Credit by Bill Schmarzo
Welcome to today’s technology architecture challenge!
For many companies, their technology architecture is becoming more of a hindrance than an enabler of value creation, it resembles an archeological dig, with layers of ancient technologies layered on top of even more ancient technologies. The result: added weight, obstructed vision, and lack of flexibility, agility and mobility.
Modern digital companies like Google, Facebook, Twitter, Apple, Netflix, Amazon, and AirBnB have taken a technology architecture approach that increasingly treats the technology infrastructure as “disposable” using open source technologies.

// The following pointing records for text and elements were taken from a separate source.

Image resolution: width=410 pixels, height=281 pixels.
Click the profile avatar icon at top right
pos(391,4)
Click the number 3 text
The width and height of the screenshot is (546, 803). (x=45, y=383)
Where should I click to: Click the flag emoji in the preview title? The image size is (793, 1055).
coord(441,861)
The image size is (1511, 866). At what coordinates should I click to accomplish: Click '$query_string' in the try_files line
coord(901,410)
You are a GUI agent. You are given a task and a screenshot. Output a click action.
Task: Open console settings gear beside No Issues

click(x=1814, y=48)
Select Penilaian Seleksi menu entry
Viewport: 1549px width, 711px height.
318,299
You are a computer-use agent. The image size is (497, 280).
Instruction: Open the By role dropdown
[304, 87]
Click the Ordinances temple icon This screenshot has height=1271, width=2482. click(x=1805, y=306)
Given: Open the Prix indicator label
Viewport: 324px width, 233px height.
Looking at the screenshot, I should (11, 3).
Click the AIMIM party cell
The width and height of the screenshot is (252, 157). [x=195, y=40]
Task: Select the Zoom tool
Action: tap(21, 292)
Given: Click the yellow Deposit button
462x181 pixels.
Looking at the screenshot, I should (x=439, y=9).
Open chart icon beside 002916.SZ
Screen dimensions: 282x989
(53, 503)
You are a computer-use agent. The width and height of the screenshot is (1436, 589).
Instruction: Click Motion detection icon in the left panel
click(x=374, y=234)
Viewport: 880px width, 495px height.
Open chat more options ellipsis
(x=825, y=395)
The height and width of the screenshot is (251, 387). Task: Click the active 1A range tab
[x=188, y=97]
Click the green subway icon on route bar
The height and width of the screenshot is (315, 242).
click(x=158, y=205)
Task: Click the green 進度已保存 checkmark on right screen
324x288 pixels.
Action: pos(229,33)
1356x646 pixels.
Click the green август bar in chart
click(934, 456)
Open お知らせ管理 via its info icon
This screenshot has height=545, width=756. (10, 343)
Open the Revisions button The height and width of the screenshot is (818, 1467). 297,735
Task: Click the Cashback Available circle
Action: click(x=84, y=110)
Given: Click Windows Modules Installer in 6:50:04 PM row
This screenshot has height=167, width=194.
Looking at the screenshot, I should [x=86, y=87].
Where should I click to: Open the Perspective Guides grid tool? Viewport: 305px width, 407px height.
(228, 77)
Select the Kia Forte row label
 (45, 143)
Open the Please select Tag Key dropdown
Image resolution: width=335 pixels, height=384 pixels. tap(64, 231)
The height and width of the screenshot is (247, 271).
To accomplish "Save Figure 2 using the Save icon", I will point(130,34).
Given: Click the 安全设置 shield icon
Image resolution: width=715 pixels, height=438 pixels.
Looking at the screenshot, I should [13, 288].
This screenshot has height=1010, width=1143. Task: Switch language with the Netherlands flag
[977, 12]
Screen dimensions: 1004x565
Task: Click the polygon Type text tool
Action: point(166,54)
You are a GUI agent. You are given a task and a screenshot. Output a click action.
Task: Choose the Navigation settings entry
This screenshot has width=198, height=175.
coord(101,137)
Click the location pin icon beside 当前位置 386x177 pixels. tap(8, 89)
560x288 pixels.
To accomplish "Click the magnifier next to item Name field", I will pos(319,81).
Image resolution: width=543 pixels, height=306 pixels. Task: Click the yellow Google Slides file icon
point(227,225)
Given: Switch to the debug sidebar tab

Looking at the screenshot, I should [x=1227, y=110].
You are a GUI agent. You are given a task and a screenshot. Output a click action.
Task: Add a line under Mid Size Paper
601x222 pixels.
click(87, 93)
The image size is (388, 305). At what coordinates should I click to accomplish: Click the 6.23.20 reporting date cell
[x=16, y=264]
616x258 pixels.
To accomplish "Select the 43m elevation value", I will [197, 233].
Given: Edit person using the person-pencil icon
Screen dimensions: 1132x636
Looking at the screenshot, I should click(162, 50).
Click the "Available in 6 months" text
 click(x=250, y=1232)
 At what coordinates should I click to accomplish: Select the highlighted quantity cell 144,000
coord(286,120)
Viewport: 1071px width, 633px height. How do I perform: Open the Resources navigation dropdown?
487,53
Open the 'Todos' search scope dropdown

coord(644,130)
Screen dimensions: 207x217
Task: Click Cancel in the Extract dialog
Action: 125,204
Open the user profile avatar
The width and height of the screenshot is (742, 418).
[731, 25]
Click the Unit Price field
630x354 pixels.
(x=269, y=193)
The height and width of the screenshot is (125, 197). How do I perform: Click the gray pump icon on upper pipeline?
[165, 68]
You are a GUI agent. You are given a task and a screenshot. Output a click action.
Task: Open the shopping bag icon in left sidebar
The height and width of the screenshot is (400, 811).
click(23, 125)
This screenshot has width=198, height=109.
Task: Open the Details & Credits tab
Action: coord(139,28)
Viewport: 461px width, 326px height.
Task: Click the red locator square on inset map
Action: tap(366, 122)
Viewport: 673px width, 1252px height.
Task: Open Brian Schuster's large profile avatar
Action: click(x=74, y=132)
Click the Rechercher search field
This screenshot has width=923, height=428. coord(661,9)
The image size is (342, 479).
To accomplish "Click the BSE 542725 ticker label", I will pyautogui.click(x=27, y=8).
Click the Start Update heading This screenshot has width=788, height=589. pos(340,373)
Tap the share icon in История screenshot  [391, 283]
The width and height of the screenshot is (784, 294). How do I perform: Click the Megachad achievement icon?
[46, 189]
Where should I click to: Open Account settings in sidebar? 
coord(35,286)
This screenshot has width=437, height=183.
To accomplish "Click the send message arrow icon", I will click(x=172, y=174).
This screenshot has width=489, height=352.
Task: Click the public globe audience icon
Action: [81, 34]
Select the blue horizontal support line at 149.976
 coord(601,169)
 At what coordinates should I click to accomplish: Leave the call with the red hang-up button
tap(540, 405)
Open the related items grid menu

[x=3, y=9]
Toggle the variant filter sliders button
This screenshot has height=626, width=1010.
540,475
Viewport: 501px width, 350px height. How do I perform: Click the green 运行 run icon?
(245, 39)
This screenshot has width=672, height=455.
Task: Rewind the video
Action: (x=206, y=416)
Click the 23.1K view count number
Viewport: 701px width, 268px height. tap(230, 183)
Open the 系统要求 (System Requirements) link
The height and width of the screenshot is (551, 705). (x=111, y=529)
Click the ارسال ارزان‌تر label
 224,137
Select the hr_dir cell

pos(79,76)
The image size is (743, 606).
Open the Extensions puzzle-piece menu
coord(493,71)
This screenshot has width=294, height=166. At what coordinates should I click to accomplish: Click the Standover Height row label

And the reason for this open approach, in my humble opinion, is two-fold:
Firstly, building upon open source technologies provides the flexibility, agility and mobility for companies to move to the next best technology without the constraints and architectural lock-in of traditional technology. Modern digital companies are basing their technology infrastructure on open source technologies that not only prevents vendor architectural lock-in but also allows them to advance the technology capabilities at their pace and at the pace of the business.
Secondly and more importantly, these digital companies understand that the technology isn’t the source of business value and differentiation. They understand that the source of business value and differentiation is: the data that these organizations are masterfully amassing via every customer engagement and every usage of the product or service, and the customer, product and operational insights (Intellectual Property in the form of customer, product and operational propensities, tendencies, associations, relationships and patterns) that leads to new Intellectual Property (IP) monetization and commercialization opportunities.
Understanding the Modern Digital Business Architecture
1. Started with AWS Redshift but transitioned to Apache Hive when it started to run into scalability issues.
2. Migrated to Presto to provide a more powerful query engine that supports data exploration analytics across multiple data sources.
3. Uses Apache Spark to support massive ETL batch processing and to train its machine learning models.
4. Uses Druid, a column-oriented in-memory OLAP data store that excels at performing drill-downs and roll-ups over a large set of high dimensional data.
5. Uses Jupyter (data science team), a popular notebook-style interface for working with data and machine learning algorithms, and the PySpark library.
6. Uses Apache Airflow which creates repeatable data engineering and data science workflows that can be executed atop the workflow orchestration tool Kubernetes.
7. Uses a mixture of Apache Kafka, Apache Flink, and Spark to build streaming services.
Hive, Presto, Spark, Druid, Jupyter, Airflow, Kafka, Flink, Kubernetes…crazy-assed names for open source technologies that one is not going to find from the monolithic technology vendors of yesteryear (see Figure 1).
*Figure 1: Source: Hortonworks*
Lyft and other modern digital companies understand that their technology architecture should serve two basic purposes:
Facilitate the capture, refinement, curation, sharing, management, governance and analysis of the company’s invaluable data assets.
Build a technology architecture that doesn’t get in the way of point #1.
The Economics of the Modern Business
Data is the economic asset of lasting and differentiated value. Data is the source of customer, product and operational insights that the modern company uses to differentiate their products and services while driving towards operational excellence. And Data Science is the heart of the data value creation process.
These data and analytics-centric companies are tightly integrating the data science and business teams in order to define the parameters of analytics success; to identify, capture and operationalize the sources of customer, product and operational value creation (see Figure 2).